Edgar regained his feet dizzily. He wasn’t seeing well. He was the man in the story fumbling so badly.
But he wasn’t far from Benjamin, whose head—calm, true, not panicking—still stuck out in the darkness.
“I’m coming!” Edgar squeaked, in hardly his voice at all—his jaws felt screwed shut. He stumbled again. My fault! All of this!
“Just leave me,” Benjamin said. “You’re not going to—”
What? Edgar was already there. He pitched forward onto the slushy ice (how could anything be thawing in this cold, cold?) and grabbed Benjamin behind the shoulders.
“You’re not strong enough. Just—”
Edgar pulled. Benjamin slipped, nearly went under, but his great paws scratched the edge of the ice, barely holding himself up.
“Save yourself!” Benjamin barked.
Edgar’s mitted fingers plunged into the water and found Benjamin’s collar. He pulled and pulled. He wasn’t strong enough to lift a beast like Benjamin, but he could pull a bit. . . .

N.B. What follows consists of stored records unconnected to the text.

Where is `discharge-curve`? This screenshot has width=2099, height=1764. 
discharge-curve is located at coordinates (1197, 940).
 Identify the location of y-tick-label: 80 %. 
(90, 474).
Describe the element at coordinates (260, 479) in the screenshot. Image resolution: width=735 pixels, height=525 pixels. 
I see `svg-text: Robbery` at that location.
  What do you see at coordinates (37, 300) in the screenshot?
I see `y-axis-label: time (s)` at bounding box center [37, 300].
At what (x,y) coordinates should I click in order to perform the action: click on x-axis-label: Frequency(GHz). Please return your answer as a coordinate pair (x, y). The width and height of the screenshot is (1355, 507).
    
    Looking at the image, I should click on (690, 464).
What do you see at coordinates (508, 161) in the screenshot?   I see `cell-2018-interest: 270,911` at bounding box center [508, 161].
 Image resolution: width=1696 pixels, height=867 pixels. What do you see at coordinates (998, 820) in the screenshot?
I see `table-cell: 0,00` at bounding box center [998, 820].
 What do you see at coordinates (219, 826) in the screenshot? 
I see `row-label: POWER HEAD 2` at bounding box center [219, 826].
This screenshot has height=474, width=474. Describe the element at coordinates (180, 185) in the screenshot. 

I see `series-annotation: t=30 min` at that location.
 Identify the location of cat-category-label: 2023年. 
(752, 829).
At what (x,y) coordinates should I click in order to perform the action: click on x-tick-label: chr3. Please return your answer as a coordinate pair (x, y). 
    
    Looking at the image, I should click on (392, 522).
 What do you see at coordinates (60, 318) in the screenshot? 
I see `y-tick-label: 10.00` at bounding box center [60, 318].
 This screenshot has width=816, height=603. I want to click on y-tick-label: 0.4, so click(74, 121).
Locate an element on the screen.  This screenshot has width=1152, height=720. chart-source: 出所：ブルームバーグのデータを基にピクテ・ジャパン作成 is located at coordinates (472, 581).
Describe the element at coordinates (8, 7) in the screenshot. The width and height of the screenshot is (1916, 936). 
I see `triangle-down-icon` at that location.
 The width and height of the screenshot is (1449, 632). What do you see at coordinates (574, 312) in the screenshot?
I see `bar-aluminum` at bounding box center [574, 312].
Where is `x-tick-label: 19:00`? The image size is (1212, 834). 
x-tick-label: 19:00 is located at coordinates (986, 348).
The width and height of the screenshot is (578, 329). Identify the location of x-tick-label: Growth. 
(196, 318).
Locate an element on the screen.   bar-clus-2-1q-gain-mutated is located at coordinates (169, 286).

Edgar rolled back, still hanging on. He was small, but sometimes even a meager pull at the right time can shift the balance. Benjamin grasped stronger ice
at last. He struggled free and stood for a moment, stunned and immobile, fully on the ice again, then shook himself and his freezing fur until his fur stood out, instantly stiffened in the cold air, and Edgar too was covered in a fine sheen of ice.
“I’m sorry! I’m so, so sorry!” Edgar said.
But there wasn’t time to be sorry now. If they stood there any longer—
“This way!” Edgar said, and pulled on Benjamin’s collar just to get him moving. Where? Around the black water. It wasn’t far. Over the chunks and the blocks of semisolid crashed ice to the darkness where West Dawson must be. “Just run! Just run!”
They scrambled, slipped, got up. It wasn’t far. It wasn’t—
“Run! Run!” Edgar panted again. It felt like his hand was frozen to Benjamin’s collar. If the dog went under again, Edgar didn’t think he could let go. They would sink together. It would be better that way. (How awful that had been, to look back in the dark and see no Benjamin.)
“Just run! Run!”
They shambled together. It all became a blur, a slosh of ice chunks and snow and scrambling with a vague sense that the shore ought to be there. It should be—
It was! The ice road, there it was, this end of it running parallel to the shore.
They were running now to warm up, to drive their blood to parts of their bodies that the cold was ready to claim. Edgar’s hand felt welded to Benjamin’s collar. They ran together as if this were some sort of strange community competition. (Not a three-legged race. Edgar had been in one of those at school back in Toronto. But instead a boy-and-dog race.) They had to—
—make it along the ice road, and climb the hill that was the far bank—
“Where is it?” Edgar asked, gasping. He really wasn’t a good runner.
Neither was Benjamin. They both trembled in the cold and dark up on the bank by the ice road.
“How do you get to West Dawson from here?” Edgar croaked.
You take a car. Benjamin didn’t even have to say it. The thought barged through Edgar’s mind. You take a car and continue climbing the hill along the road that circled into darkness somewhere beyond what Edgar could see.